R v Hall
[1999] NSWSC 631
•5 July 1999
CITATION: R v Hall [1999] NSWSC 631 CURRENT JURISDICTION: Criminal Division FILE NUMBER(S): 70047/97 HEARING DATE(S): 01/06/99-04/06/99,07/06/99-11/06/99,15/06/99-16/06/99; 24/06/99 JUDGMENT DATE:
5 July 1999PARTIES :
Regina
Brian Morgan HallJUDGMENT OF: Hidden J at 1
COUNSEL : Barry Newport QC (Crown)
Tom Molomby (Hall)SOLICITORS: DPP (Crown)
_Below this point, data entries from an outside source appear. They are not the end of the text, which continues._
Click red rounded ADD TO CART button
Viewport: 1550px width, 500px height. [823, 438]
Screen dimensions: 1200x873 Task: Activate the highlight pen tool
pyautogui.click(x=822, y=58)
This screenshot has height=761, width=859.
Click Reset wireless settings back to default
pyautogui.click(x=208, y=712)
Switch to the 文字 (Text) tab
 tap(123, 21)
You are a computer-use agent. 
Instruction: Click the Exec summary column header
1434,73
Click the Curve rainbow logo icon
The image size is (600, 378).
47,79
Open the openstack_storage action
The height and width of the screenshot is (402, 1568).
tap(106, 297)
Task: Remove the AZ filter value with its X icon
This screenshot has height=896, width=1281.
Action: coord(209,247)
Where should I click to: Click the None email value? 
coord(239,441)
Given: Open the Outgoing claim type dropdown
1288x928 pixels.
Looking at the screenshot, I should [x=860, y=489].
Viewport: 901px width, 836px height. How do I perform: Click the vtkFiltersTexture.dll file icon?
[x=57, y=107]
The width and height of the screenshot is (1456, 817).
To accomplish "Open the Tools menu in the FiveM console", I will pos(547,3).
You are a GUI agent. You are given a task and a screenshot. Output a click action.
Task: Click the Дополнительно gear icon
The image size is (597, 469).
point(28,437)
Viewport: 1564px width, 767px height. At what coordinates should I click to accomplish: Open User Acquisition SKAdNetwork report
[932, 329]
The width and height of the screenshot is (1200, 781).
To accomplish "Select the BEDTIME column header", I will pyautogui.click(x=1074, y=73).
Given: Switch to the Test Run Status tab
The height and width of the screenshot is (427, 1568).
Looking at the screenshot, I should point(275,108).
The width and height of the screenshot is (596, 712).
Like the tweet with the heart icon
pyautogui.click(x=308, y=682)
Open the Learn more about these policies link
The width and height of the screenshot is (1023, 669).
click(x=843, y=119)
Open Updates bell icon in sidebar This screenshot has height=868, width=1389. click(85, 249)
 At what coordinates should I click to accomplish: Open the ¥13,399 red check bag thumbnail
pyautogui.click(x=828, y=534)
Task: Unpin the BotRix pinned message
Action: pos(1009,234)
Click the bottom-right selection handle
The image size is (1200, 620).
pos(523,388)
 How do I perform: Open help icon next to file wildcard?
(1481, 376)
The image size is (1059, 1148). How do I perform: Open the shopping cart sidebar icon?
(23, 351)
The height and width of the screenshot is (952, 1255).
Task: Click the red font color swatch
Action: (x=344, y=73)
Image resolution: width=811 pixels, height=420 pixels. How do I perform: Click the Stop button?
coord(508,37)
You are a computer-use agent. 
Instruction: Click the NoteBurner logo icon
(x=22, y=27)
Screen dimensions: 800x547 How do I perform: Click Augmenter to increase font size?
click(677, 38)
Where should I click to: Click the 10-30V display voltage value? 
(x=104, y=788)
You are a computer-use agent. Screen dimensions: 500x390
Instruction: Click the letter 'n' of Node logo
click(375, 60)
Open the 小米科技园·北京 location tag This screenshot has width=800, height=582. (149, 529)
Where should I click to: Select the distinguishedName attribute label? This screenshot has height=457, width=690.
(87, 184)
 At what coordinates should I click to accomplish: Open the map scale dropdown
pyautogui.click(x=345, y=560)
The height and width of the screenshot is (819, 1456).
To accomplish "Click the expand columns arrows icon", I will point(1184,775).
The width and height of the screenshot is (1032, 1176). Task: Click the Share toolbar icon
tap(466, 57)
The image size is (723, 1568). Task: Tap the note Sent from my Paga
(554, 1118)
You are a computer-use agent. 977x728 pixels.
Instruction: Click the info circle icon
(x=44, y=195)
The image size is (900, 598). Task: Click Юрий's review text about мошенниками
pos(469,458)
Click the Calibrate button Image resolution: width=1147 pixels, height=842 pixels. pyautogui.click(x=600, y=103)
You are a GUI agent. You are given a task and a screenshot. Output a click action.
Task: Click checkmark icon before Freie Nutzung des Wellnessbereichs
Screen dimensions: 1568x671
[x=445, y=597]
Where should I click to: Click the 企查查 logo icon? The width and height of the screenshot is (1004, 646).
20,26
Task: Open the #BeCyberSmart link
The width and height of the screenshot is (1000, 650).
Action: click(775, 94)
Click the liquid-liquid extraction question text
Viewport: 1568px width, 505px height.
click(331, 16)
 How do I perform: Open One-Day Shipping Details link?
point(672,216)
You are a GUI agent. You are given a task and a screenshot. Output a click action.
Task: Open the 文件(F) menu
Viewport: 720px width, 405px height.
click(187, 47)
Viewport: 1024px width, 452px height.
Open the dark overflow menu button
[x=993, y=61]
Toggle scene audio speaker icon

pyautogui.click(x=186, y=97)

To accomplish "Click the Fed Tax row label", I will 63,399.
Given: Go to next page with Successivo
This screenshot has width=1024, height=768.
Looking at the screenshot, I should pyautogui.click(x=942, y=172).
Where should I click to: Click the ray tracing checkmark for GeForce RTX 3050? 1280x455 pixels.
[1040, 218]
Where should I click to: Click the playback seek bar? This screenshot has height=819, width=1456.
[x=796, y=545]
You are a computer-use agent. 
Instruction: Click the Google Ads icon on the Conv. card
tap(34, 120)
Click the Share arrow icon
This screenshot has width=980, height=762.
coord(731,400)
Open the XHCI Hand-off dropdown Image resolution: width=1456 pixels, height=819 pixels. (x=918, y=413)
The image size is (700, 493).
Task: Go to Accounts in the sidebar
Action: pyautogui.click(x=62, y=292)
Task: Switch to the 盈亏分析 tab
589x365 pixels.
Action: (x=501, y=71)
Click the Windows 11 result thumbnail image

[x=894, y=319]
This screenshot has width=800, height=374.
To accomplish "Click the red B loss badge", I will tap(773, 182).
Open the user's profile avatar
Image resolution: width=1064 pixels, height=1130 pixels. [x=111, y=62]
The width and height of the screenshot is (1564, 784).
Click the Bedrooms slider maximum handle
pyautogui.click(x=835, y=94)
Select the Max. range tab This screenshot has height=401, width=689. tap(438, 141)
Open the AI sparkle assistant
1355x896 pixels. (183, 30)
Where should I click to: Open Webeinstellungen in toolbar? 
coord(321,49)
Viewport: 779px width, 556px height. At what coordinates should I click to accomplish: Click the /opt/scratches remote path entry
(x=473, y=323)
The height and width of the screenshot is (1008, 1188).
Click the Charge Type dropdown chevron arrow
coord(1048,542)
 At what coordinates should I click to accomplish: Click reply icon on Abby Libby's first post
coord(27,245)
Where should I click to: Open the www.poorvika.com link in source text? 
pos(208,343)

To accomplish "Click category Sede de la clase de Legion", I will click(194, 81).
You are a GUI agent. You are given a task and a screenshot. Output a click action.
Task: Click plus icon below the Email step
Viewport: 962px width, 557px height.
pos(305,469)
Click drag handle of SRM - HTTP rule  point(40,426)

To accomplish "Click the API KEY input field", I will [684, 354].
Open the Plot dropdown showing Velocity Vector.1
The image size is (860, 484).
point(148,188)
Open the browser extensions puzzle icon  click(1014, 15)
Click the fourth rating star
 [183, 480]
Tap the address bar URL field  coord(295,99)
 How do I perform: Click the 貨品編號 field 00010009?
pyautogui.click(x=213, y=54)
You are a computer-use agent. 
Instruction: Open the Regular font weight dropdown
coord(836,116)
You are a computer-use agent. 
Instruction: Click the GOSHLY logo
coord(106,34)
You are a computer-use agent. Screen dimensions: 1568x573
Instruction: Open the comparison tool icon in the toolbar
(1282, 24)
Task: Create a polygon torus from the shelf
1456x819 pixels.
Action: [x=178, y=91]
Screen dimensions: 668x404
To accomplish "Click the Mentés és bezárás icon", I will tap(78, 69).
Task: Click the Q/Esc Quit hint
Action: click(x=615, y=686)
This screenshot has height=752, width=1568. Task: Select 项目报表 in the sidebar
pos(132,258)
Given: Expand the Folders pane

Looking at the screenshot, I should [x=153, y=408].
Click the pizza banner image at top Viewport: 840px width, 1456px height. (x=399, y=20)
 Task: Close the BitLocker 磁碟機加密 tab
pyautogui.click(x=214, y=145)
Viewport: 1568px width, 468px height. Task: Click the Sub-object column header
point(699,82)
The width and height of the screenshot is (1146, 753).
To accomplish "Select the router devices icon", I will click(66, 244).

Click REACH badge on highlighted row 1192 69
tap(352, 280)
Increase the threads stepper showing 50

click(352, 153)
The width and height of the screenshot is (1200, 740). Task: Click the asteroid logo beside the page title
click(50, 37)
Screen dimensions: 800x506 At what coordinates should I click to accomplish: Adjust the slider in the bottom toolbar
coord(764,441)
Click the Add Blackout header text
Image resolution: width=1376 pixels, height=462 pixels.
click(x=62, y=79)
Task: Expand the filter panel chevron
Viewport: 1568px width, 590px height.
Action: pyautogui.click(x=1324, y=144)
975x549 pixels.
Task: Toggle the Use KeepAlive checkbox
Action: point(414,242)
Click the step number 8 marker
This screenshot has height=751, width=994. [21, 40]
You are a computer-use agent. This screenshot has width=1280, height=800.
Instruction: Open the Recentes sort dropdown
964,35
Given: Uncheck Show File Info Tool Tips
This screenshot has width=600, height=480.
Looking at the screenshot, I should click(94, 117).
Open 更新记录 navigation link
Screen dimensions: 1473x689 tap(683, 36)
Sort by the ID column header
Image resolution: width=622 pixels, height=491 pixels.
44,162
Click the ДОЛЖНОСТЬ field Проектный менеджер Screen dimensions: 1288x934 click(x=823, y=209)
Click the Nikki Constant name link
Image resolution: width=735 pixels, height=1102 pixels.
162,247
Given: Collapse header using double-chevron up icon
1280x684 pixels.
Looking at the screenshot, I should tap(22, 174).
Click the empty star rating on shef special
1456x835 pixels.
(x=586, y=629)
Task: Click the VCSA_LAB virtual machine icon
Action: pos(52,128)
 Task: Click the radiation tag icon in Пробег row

Legal Aid Commission (Hall)CATCHWORDS: Sentencing - murder (1); malicious wounding with intent to cause grievous bodily harm (1); maliciously inflict grievous bodily harm with intent to cause grievous bodily harm (2). CASES CITED: R v Previtera (1997) 94 A CrimR 76
R v Coleman (1990) 47 A CrimR 306
Pearce v The Queen (1998) 72 ALJR 1416DECISION: Sentences aggregating 20 years; minimum term 15 years, additional term 5 years.
THE SUPREME COURT
OF NEW SOUTH WALES
CRIMINAL DIVISION
HIDDEN J
No: 70047/97Monday 5 July 1999Brian Morgan Hall
Remarks on Sentence
1 HIS HONOUR: The prisoner, Brian Morgan Hall, has been found guilty by a jury of a number of serious charges arising from an incident in Roseby Street, Drummoyne on Sunday 15 December 1996. Those charges are the murder of Brooke Webber, maliciously wounding Marc Webber with intent to do grievous bodily harm, maliciously inflicting grievous bodily harm upon Marc Webber with intent to do grievous bodily harm and maliciously inflicting grievous bodily harm upon Wayne Piper with intent to do grievous bodily harm.
Facts
2 In the early evening of that Sunday, the prisoner arrived at Birkenhead Point after an outing on a boat. He and a friend, John Sternbeck, went to the Birkenhead Tavern in Roseby Street, where they remained until the establishment closed at about 10pm. A number of patrons at the tavern left at the same time as they did. Among them were Marc Webber, his sister, Brooke Webber and their friend, Wayne Piper. By this time the prisoner had had far too much to drink.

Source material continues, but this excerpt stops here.